TASK DIRECTIONS. Please work out how many lines in the entries contain "input", then give that number with nothing added.

RAW DATA.
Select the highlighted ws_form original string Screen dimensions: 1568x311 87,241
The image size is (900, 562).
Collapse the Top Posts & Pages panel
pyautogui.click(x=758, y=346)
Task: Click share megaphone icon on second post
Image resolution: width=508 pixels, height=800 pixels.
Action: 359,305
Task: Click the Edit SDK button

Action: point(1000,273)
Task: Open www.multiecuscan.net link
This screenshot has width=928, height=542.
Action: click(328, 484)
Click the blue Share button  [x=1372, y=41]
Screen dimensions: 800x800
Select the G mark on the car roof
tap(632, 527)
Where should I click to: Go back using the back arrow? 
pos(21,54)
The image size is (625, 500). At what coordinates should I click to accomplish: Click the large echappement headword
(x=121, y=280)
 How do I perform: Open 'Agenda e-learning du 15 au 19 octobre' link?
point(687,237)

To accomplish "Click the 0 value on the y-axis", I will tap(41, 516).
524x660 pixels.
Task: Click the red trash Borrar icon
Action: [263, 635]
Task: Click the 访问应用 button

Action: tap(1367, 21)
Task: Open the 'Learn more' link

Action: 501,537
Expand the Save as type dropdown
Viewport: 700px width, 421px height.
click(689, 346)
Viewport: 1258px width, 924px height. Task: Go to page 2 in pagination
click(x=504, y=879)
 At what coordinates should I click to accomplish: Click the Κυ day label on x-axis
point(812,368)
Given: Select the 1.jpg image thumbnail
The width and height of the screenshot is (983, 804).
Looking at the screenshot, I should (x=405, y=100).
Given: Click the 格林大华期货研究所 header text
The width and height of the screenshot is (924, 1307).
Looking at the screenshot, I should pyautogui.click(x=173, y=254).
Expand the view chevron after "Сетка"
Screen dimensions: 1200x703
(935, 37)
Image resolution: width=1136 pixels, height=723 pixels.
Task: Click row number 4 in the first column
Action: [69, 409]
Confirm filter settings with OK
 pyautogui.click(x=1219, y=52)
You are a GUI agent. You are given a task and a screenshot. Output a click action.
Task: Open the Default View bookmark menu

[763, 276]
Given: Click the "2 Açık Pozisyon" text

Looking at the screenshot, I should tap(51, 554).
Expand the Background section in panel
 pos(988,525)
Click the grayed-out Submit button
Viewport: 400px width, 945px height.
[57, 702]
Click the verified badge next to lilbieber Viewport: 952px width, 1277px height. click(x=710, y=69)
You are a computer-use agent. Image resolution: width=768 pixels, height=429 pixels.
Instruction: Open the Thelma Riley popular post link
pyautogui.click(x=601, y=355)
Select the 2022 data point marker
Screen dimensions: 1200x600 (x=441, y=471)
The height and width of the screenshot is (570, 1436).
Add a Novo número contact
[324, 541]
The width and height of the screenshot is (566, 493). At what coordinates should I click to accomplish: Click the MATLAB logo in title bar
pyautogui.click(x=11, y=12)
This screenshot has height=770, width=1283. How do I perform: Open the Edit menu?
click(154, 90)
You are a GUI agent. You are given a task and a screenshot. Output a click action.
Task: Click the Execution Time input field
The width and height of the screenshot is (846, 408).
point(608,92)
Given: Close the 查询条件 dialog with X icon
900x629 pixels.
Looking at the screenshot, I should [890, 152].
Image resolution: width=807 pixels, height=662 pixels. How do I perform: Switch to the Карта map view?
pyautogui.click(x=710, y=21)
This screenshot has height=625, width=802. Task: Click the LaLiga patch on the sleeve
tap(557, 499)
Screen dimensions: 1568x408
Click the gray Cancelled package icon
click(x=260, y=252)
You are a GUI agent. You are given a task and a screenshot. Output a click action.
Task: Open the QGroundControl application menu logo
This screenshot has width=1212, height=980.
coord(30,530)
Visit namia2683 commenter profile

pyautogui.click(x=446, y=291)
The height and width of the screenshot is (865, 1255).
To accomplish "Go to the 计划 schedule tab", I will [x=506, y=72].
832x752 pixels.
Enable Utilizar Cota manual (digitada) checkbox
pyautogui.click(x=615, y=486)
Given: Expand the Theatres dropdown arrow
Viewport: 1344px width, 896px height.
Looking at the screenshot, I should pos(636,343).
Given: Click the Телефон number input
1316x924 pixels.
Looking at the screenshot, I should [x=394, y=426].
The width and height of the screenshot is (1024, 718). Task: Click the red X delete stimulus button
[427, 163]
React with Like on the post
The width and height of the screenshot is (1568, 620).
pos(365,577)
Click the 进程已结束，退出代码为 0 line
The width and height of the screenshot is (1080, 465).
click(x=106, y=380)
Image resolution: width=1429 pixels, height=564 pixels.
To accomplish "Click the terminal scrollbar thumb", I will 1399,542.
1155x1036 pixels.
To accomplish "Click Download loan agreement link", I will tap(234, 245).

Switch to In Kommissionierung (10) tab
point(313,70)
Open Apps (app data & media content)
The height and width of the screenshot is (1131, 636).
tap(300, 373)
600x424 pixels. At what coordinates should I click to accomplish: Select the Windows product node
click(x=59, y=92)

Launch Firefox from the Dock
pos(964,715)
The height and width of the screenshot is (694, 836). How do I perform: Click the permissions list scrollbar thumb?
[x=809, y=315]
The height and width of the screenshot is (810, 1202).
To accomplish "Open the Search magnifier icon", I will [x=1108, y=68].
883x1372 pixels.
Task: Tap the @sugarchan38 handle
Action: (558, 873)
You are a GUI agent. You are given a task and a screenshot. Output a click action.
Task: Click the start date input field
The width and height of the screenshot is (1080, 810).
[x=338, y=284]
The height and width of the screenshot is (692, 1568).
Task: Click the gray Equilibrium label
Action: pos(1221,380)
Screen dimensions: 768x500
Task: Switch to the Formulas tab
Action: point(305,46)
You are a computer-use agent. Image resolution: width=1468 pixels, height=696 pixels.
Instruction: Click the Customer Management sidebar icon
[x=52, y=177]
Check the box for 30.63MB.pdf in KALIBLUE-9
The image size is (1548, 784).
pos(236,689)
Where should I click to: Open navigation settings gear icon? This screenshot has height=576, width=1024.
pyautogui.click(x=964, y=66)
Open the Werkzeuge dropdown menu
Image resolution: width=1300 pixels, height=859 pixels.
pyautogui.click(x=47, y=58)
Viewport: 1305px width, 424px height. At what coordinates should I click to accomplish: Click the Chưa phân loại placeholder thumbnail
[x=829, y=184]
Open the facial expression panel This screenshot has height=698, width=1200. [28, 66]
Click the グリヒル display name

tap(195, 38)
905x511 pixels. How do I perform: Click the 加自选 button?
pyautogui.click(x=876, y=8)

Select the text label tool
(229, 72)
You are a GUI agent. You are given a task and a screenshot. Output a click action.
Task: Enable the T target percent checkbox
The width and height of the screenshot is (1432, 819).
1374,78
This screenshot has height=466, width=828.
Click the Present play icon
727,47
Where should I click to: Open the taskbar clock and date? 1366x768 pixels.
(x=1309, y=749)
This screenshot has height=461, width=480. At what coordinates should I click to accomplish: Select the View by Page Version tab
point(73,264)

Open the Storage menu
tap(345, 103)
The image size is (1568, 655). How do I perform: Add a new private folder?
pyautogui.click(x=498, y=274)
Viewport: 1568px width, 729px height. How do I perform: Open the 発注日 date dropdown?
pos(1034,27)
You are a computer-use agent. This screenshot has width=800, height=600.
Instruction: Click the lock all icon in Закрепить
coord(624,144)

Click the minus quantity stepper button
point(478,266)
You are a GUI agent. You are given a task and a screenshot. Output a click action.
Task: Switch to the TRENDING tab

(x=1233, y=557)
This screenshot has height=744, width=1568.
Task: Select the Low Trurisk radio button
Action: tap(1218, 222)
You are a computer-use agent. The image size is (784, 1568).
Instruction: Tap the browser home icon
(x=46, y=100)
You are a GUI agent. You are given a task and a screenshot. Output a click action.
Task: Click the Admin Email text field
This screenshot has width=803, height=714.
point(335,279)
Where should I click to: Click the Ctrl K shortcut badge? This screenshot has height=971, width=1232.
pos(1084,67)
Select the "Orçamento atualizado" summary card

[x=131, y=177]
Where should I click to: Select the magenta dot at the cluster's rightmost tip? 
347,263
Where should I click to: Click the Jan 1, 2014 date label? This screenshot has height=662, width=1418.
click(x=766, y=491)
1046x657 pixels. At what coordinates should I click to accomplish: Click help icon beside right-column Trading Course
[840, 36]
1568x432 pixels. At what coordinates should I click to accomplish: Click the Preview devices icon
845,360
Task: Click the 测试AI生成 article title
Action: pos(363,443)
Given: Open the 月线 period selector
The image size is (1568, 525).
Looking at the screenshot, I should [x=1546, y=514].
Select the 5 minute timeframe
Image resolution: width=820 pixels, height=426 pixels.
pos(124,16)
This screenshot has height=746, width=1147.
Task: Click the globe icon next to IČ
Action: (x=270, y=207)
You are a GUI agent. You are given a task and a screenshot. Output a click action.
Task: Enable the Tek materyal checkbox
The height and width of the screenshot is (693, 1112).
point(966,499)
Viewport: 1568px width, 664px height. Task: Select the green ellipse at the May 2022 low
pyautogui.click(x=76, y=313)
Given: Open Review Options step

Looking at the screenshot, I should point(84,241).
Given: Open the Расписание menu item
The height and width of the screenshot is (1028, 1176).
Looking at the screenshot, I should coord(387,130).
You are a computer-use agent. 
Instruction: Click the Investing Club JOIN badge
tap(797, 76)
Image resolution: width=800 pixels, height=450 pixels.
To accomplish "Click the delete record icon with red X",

EXERCISE RESPONSE. 3